Barrie acts as a gateway between northern and southern Ontario. A straight line from Innisfil to Parliament Hill runs 332 km. The drive takes about five hours. Innisfil is located approximately 18 km south of Barrie, and 80 km north of Toronto.
Located in the smallest of ecozones in Canada – the Mixedwood Plains – this area is prone to highly changeable weather and is on one of North America’s major storm tracks. The Mixedwood Plains ecozone can be found along the stretch of the Quebec City-Windsor corridor.
The riding is surrounded by three bodies of water on two sides: Kempenfelt Bay in the north, and Lake Simcoe and Cook’s Bay in the east.

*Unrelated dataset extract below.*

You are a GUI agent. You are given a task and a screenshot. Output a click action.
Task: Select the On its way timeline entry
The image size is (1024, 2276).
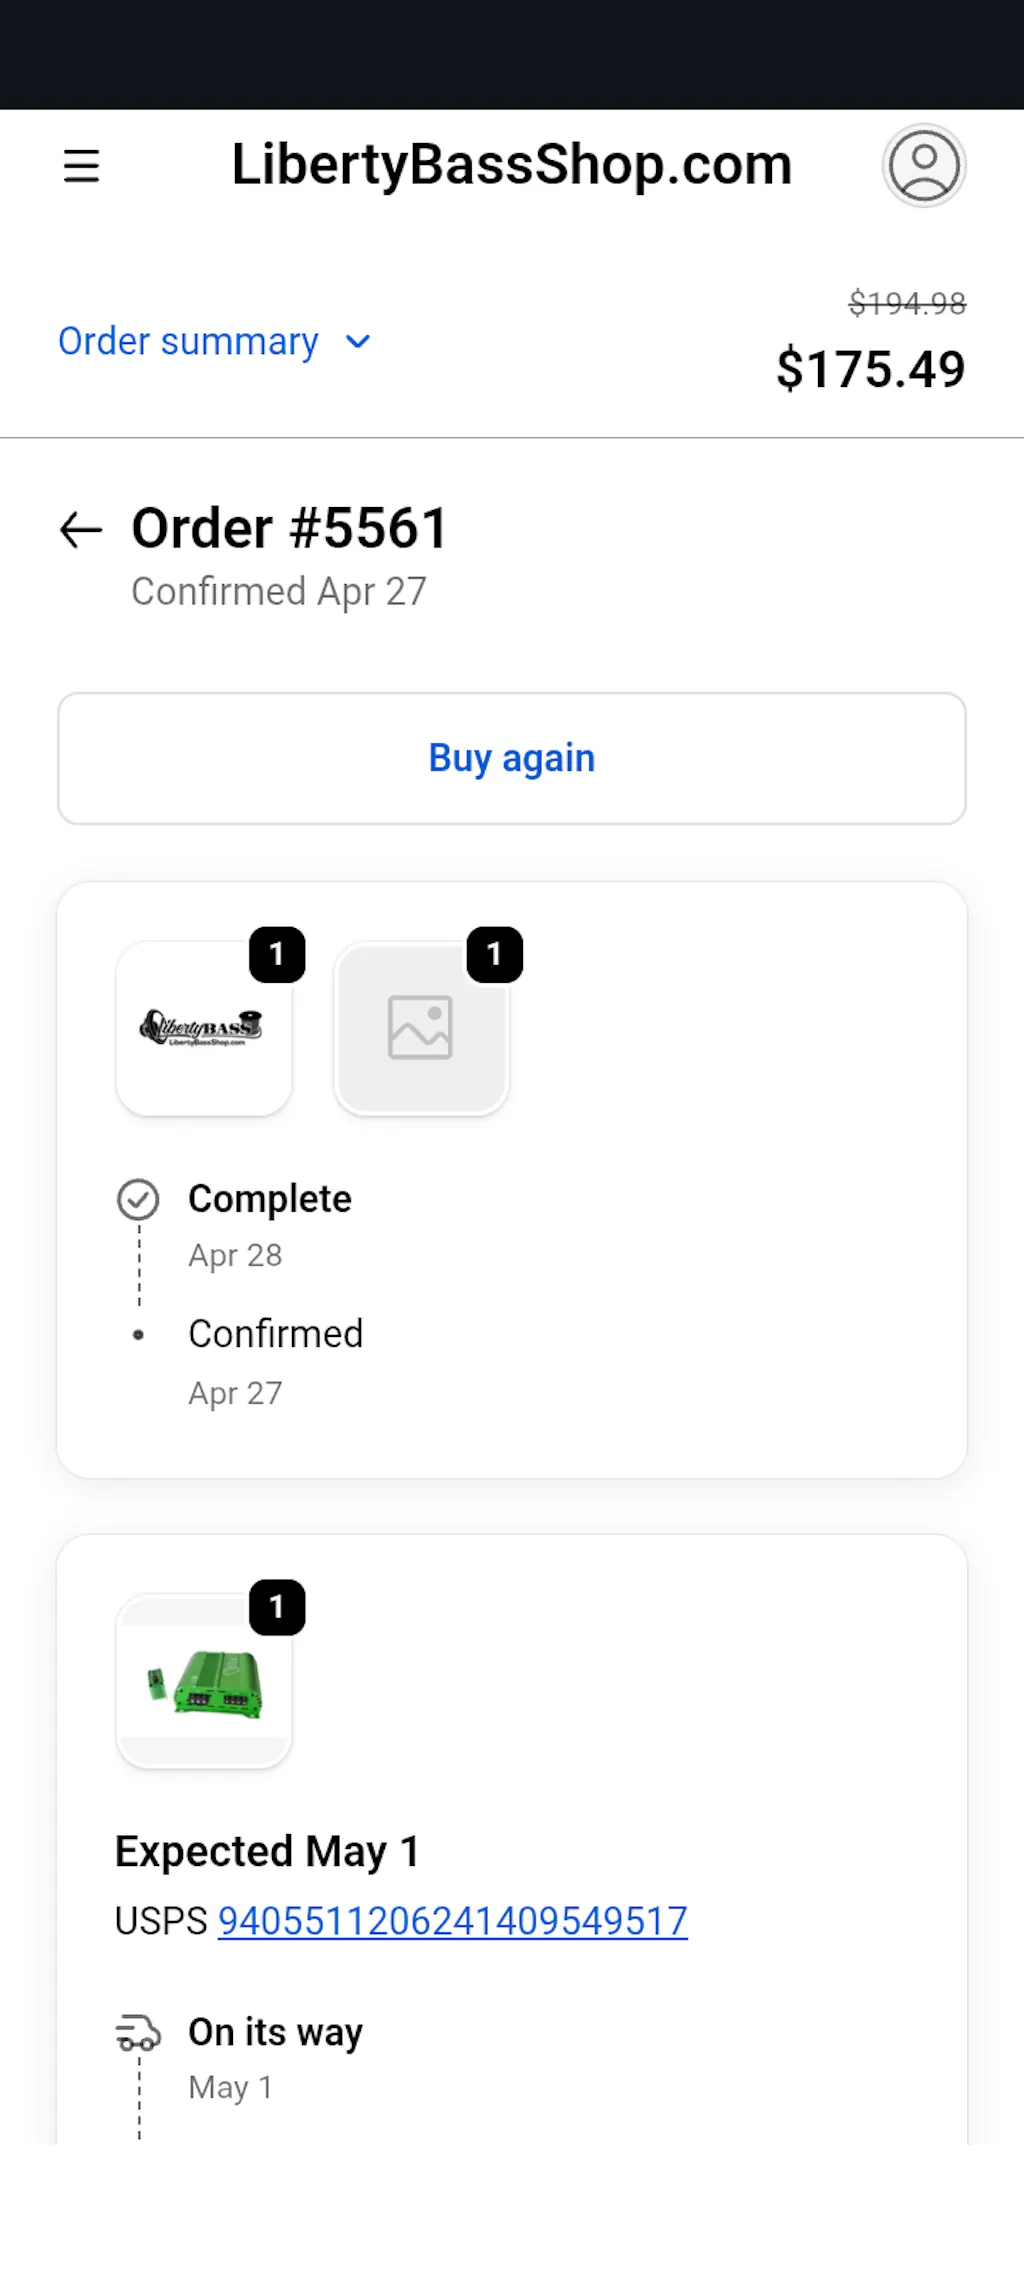276,2059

About 15% of the riding’s population are immigrants, with some of the largest populations born in the United Kingdom, Italy, and Portugal.
Italian, Spanish, and Portugese are the most common non-official mother tongues in the riding.
Approximately 3% of the riding’s population identify as Aboriginal.
Average individual income is $47, 174.
Kempenfelt Bay, connecting Barrie to Lake Simcoe, has two main claims to fame. The first is Kempenfest, an outdoor arts and crafts festival. The other is the legend of Kempenfelt Kelly, a Loch Ness monster-type prehistoric creature which local folklore claims can be found in the depths of the bay.
Lake Simcoe is a popular fishing spot in the summer and winter.
Barrie hosted the 2008 global world poverty awareness concert series “Live 8”, featuring acts such as Céline Dion, the Barenaked Ladies, Mötley Crüe, Our Lady Peace, and The Tragically Hip.
Innisfil’s name has Irish origins; “Inis Fáil” is the ancient mythological name for Ireland. Barrie gets its name from Sir Robert Barrie, a famed British officer of the Royal Navy who fought in the War of 1812.
Retail trade, manufacturing, and health care and social assistance are the top industries in the riding. Almost 13% of the riding’s labour force has a job in the retail trade industry.
The Lake Simcoe tourism industry generates more than $200 million per year for the region.
The unemployment rate was 8% in 2010.
About 50% of the labour force has some sort of post-secondary education.
Over 400 trees were planted in Barrie’s Lover’s Creek to revitalize the watershed.
Lake Simcoe has had problems with eutrophication, a process where a body of water loses oxygen due to the increase of algae and plant growth, and with invasive species. Native fish are on the decline due to the decrease in oxygen in the water levels and the increased competition from invasive species like the zebra mussel and rainbow smelt.
Lake Simcoe is the largest inland lake in southern Ontario outside the Great Lakes system. More than 400,000 people depend on the lake for drinking water.
Barrie is the birthplace of Dr. Joseph B. MacInnis, an author, poet, explorer, and leader of the dive to find the RMS Titanic wreckage. MacInnis was also the first person to dive under the North Pole. He was awarded the Order of Canada in 1976.
An outbreak of tornadoes struck Barrie and other part of southern Ontario on May 31, 1985. About 14 tornadoes were counted. The Barrie tornado was rated an F4 on the Fujita scale, a marker that measure the strength of tornadoes; F5 is the highest rating.